-- READING PASSAGE follows --

Abstract
Polycyclic aromatic hydrocarbons (PAHs) are a class of organic compounds produced by a variety of petrogenic and pyrogenic sources. PAHs inherently occur in the environment in complex mixtures. The early life-stage zebrafish model is a valuable tool for high-throughput screening (HTS) for toxicity of complex chemical mixtures due to its rapid development, high fecundity, and superb sensitivity to chemical insult. Zebrafish are amenable to exposure to surrogate mixtures as well as extracts of environmental samples and effect-directed analysis. In addition to its utility to HTS, the zebrafish has proven an excellent model for assessing chemical modes of action and identifying molecular initiating and other key events in an Adverse Outcome Pathway framework. Traditional methods of assessing PAH mixture toxicity prioritize carcinogenic potential and lack consideration of non-carcinogenic modes of action, assuming a similar molecular initiating event for all PAHs. Recent work in zebrafish has made it clear that while PAHs belong to the same chemical class, their modes of action can be divergent. Future research should use zebrafish to better classify PAHs by their bioactivity and modes of action to better understand mixture hazards.

-- READING PASSAGE concluded --
-- ENTRIES SUPPLIED follows --

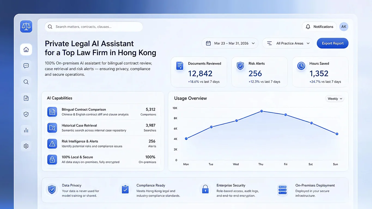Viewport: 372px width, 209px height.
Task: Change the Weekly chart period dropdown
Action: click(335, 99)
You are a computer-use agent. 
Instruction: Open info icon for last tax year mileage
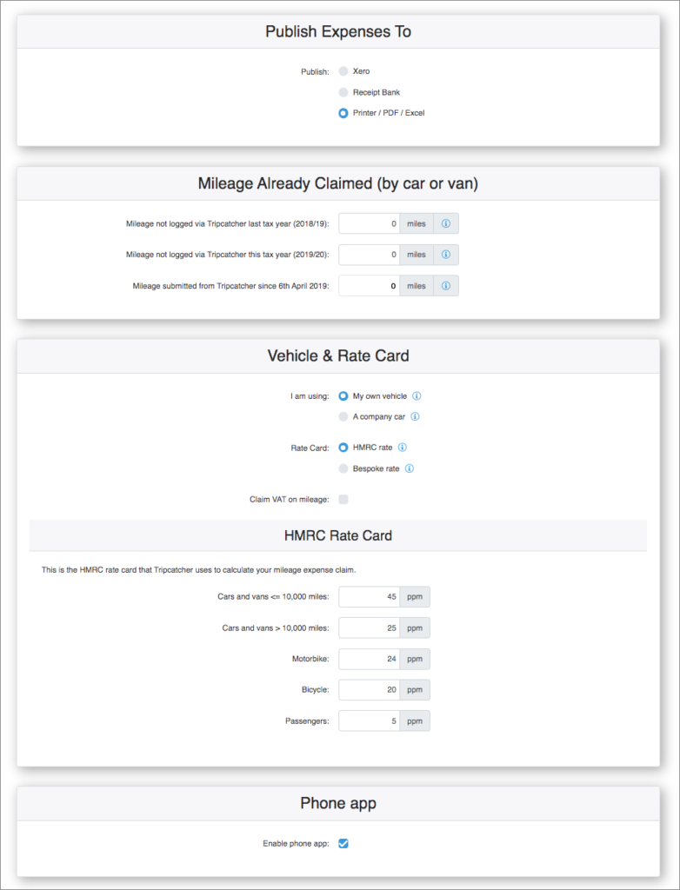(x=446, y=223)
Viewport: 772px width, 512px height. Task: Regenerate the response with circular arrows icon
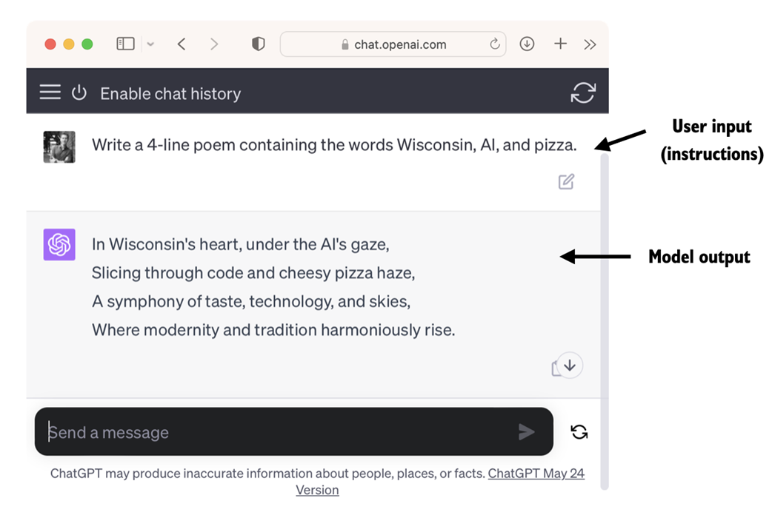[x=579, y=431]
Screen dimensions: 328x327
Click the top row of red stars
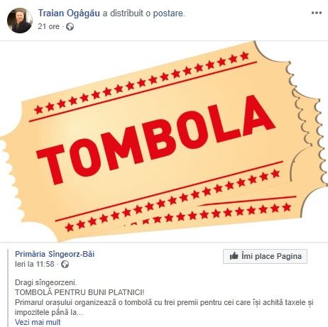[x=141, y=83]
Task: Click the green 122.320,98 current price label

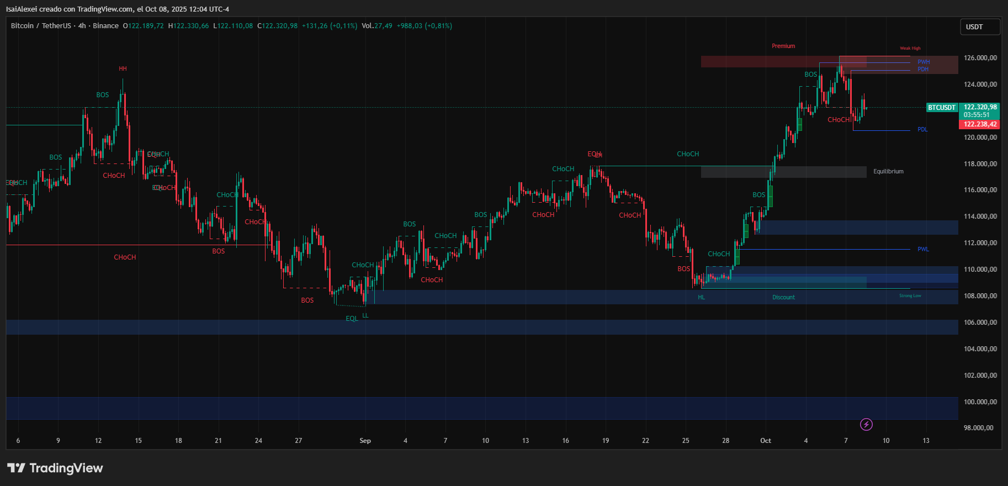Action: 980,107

-- ENTRIES SUPPLIED concluded --
-- ENTRIES SUPPLIED follows --

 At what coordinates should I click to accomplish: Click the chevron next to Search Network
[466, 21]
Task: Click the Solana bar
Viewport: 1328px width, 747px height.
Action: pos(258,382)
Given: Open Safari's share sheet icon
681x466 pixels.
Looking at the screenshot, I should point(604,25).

-- ENTRIES SUPPLIED concluded --

* _QUESTIONS_
1. Answer these questions using the abstract on PAHs and zebrafish:
(a) What two kinds of sources produce PAHs?
(b) What do traditional methods of assessing PAH mixture toxicity prioritize?
(c) In what framework has the zebrafish been used to identify molecular initiating and other key events?
2. According to the abstract on PAHs and zebrafish, why is the early life-stage zebrafish model useful for high-throughput screening of complex chemical mixtures? Answer in one to three sentences.
3. Continue the abstract on PAHs and zebrafish, picking up after its final sentence.

* _ANSWERS FOR EACH ITEM_
1.
(a) Petrogenic and pyrogenic sources.
(b) Carcinogenic potential.
(c) An Adverse Outcome Pathway framework.

2. The early life-stage zebrafish model is useful for high-throughput screening of complex chemical mixtures because it develops rapidly and has high fecundity. It is also extremely sensitive to chemical insult.

3.
Keywords: polycyclic aromatic hydrocarbons, zebrafish, mixtures, effect-directed analysis, mechanisms
1. PAH mixture formation and transport in the environment
Polycyclic aromatic hydrocarbons (PAHs) are a class of compounds characterized by multiple fused benzene rings and may be substituted with functional groups. The composition of PAH mixtures in the environment can vary widely based on their source and the extent of weathering. Petrogenic PAH sources include petroleum and coal and are produced over a long period of time under moderate temperatures and intense pressure. Pyrogenic sources produce PAHs by incomplete combustion of carbon-based fuels, with forest fires, tobacco smoking, and high-heat cooking being major sources of human and environmental exposure [1, 2]. While the composition of petrogenic mixtures varies widely based on geologic origin and anthropogenic processing, petrogenic mixtures tend to be enriched in alkylated PAHs while pyrogenic mixtures have a higher proportion of unsubstituted PAHs [3]. Due to the large range of physical-chemical properties exhibited by PAHs, the composition of PAH mixtures in the environment changes over time as they are differentially affected by transport and degradation mechanisms through a process known as weathering. PAHs can be broken down by UV radiation, microbial degradation, or metabolism by larger flora and fauna with the resulting transformation products adding to the already diverse PAH chemical space [4, 5]. While most often used for forensic sourcing, these differences in mixture composition between sources and over time are directly relevant to hazard characterization of PAH mixtures in the environment. Use of fossil fuels and many other human activities have made PAHs ubiquitous environmental contaminants and ongoing research continues to expand our knowledge about the structural diversity of PAHs and their transformation products [6, 7].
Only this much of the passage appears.